In both Jamaica and Haiti, political leaders and representatives of civil society including faith leaders expressed their support for the UNAIDS strategy for fast tracking the response to AIDS and the reformulated PANCAP Justice for All Roadmap. Both place emphasis on prevention and treatment as well as eliminating AIDS-related stigma and discrimination. Hence, at the planned meeting, the Caribbean is expected to strongly advocate for sustainable financing, universal health coverage and the removal of the barriers to access to concessional funding for countries classified as middle/upper income countries.
“Fast tracking these policies is imperative for staving off the reversal of the gains made so far,” Caricom has declared, pointing out that “according to the President of Haiti ‘all sectors must be involved and there is need for sustainable funding and technical support’.”
Caricom has noted too that “in this respect the Caribbean has a credible record of achievement.
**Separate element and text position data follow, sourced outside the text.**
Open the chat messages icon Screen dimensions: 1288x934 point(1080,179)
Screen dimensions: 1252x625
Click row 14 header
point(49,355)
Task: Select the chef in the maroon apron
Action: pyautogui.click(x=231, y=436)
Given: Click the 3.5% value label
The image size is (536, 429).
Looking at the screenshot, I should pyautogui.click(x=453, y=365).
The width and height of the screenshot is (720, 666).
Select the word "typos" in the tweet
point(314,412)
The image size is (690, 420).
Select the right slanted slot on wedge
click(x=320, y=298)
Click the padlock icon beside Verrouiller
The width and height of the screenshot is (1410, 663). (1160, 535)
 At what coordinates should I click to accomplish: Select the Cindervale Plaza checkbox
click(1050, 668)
Several countries in the region are poised to achieve the target for elimination of mother to child transmission of HIV and congenital Syphilis”.
It is, however, still the region with the second highest incidence of the disease, according to Caricom which outlined that “some 250,000 are living with HIV, of which just under half have access to treatment with relatively high rates among vulnerable populations including young women between the ages of 15 and 29 years”.
It was for this reason, it was pointed out that the First Ladies of the Region are championing a programme “Every Caribbean Woman Every Caribbean Child” with a focus on empowering women and girls, reducing violence against them as well as the high levels of teenage pregnancies and cervical cancer.
In fact, these trends prompted Senator Kamina Johnson Smith, Minister of Foreign Affairs and Foreign Trade, Jamaica to remark that “this is not just a health problem: it is a development problem.”
In preparation for the meeting in June, UNAIDS and PANCAP are coordinating a series of national consultations and CARICOM plans to convene a regional engagement of a cross section of stakeholders designed to achieve a consolidated response.
“The UN HLM provides an opportunity for the Region to make its presence felt in the global arena,” said Dr. Greene.